Some who once set their caps at cautious dukes, Have taken up at length with younger brothers: Some heiresses have bit at sharpers' hooks: Some maids have been made wives, some merely mothers; Others have lost their fresh and fairy looks: In short, the list of alterations bothers. There 's little strange in this, but something strange is The unusual quickness of these common changes.
Talk not of seventy years as age; in seven I have seen more changes, down from monarchs to The humblest individual under heaven, Than might suffice a moderate century through. I knew that nought was lasting, but now even Change grows too changeable, without being new: Nought 's permanent among the human race, Except the Whigs not getting into place.
I have seen Napoleon, who seem'd quite a Jupiter, Shrink to a Saturn. I have seen a Duke (No matter which) turn politician stupider, If that can well be, than his wooden look.

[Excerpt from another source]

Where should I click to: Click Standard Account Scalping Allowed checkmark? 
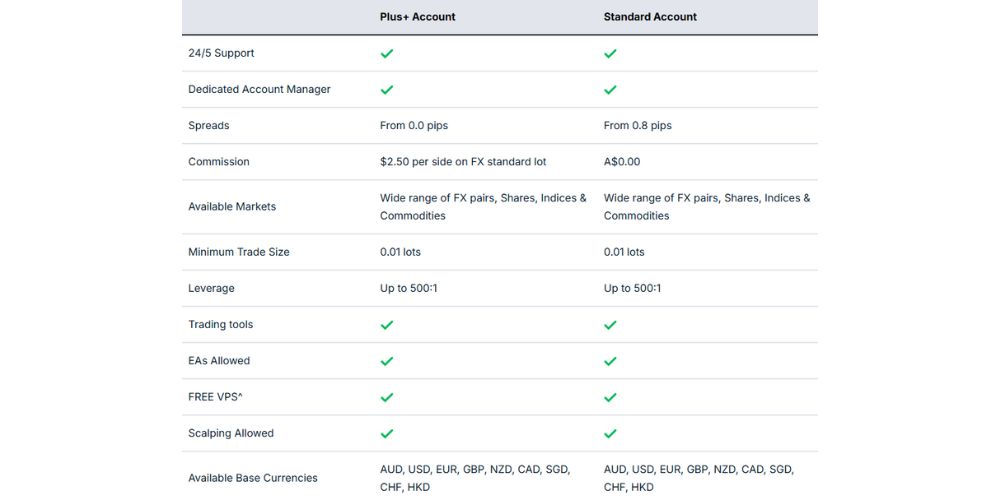[x=610, y=433]
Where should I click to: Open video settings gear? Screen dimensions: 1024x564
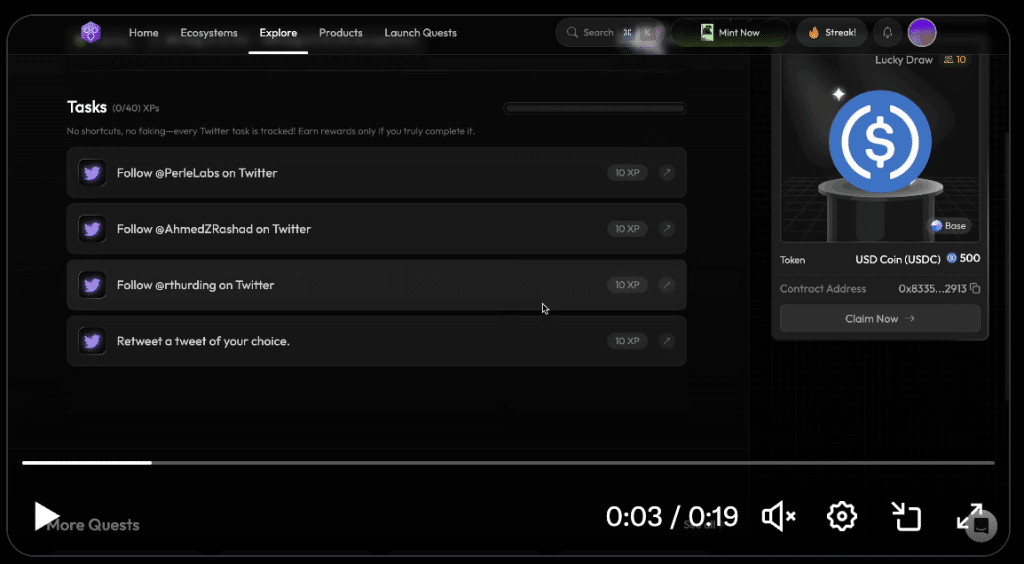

But it is time that I should hoist my 'blue Peter,' And sail for a new theme:—I have seen—and shook To see it—the king hiss'd, and then caress'd; But don't pretend to settle which was best.
I have seen the Landholders without a rap— I have seen Joanna Southcote—I have seen— The House of Commons turn'd to a tax-trap— I have seen that sad affair of the late Queen— I have seen crowns worn instead of a fool's cap— I have seen a Congress doing all that 's mean— I have seen some nations like o'erloaded asses Kick off their burthens, meaning the high classes.
I have seen small poets, and great prosers, and Interminable—not eternal—speakers— I have seen the funds at war with house and land— I have seen the country gentlemen turn squeakers— I have seen the people ridden o'er like sand By slaves on horseback—I have seen malt liquors Exchanged for 'thin potations' by John Bull— I have seen john half detect himself a fool.-
But 'carpe diem,' Juan, 'carpe, carpe!' To-morrow sees another race as gay And transient, and devour'd by the same harpy. 'Life 's a poor player,'—then 'play out the play, Ye villains!' above all keep a sharp eye Much less on what you do than what you say: Be hypocritical, be cautious, be Not what you seem, but always what you see.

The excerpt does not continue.